Как и было приказано, выстрелы пришлись мимо стрельцов. А вот ответ…
— Полковник, мельник Курт Мюнц ранен в ногу! — выкрикнул ротмистр Спенсер.
Понятно… Мы напоролись на условных союзников.
— Не стреляйте на поражение! — приказал я.
— Не подставляйтесь! — кричал на немецком языке полковник.
Это к нему сейчас обращались? Он же — некий полковник?
— Херы! Э-э… херр полковник, кто же царь, которому вы служите? — на английском языке выкрикивал я, направляясь в сторону, где предположительно и находился некий полковник.
— Сэр… вы англичанин? Назовитесь! — услышал я обращение уже к себе.
— Вы не ответили на мой вопрос, и потому… Я уже наставил пистолеты на ту лодку, за которой вы прячетесь. Даже пистолетный выстрел пробьет вашу защиту. Выходите! — говорил я, при этом подходя почти что вплотную к укрытию полковника.
— Господин полковник, я вижу стрельца рядом с вами! Готов стрелять, — выкрикивал кто-то слева, прячась за забором какой-то усадьбы.
— Ответ, полковник!

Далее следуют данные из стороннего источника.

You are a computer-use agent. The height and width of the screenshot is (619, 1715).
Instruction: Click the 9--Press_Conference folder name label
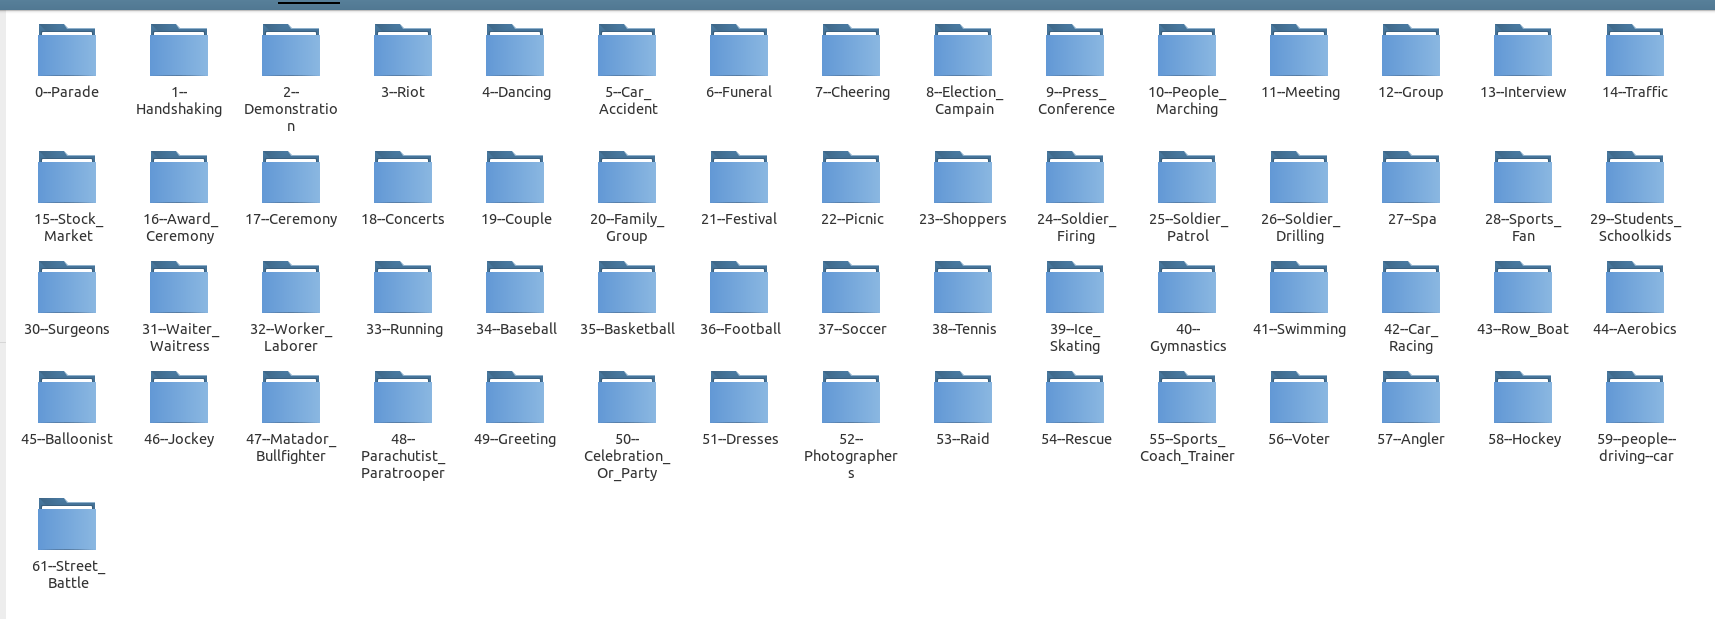pos(1076,100)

Кто ваш монарх? — кричал я, уже теряя остатки терпения.
Конечно, это так себе система опознавания «свой-чужой». Может же он назвать Петра своим царем, а на самом деле прислуживать… ну, не Софье, а Голицыну, известному западнику. Должны же быть у Василия Васильевича в друзьях иностранцы? От кого-то же он нахватался западничества!
— Мой монарх английский король Карл Второй. Тут я служу царю Петру Алексеевичу! — поспешил обозначить свою политическую позицию полковник.
— Позвольте тогда представиться, — сказал я и даже больше в шутку изобразил что-то вроде великосветского поклона, как это делали в исторических фильмах.
Не помахал только шляпой, по причине отсутствия оной. А шапка стрельца не предназначена для махания. Она голову греет. Если судить из того, сколь нынче в Москве горячих голов, уборы головные в России — явно лучшие.
— Я полковник Егор Иванович Стрельчин. Сейчас направляюсь на задание. И у меня будет к вам просьба. Не используйте наши лодки, — сказал я и уже махнул своим бойцам, чтобы они выдвигались.
Но потом вспомнил и уже выкрикнул:
— Пароль — чебурашка! Тогда вас пропустят во внутрь. Но будьте готовы к тому, что проверять вас станут и сперва разоружат.
Я резко свернул влево, предполагая, что идти прямо у меня никак не получится. Скоро тут может быть очень жарко. Выстрелы явно слышали бунтовщики. Значит, прибегут сюда. Пусть не сразу, учитывая, что они вечером получили знатно, как в полноценном бою — но прибегут.
Нужно все-таки придумать еще механизм, чтобы вот такие отряды, как привел полковник-англичанин, могли без особых проблем проникать в Кремль. У нас каждый десяток на счету.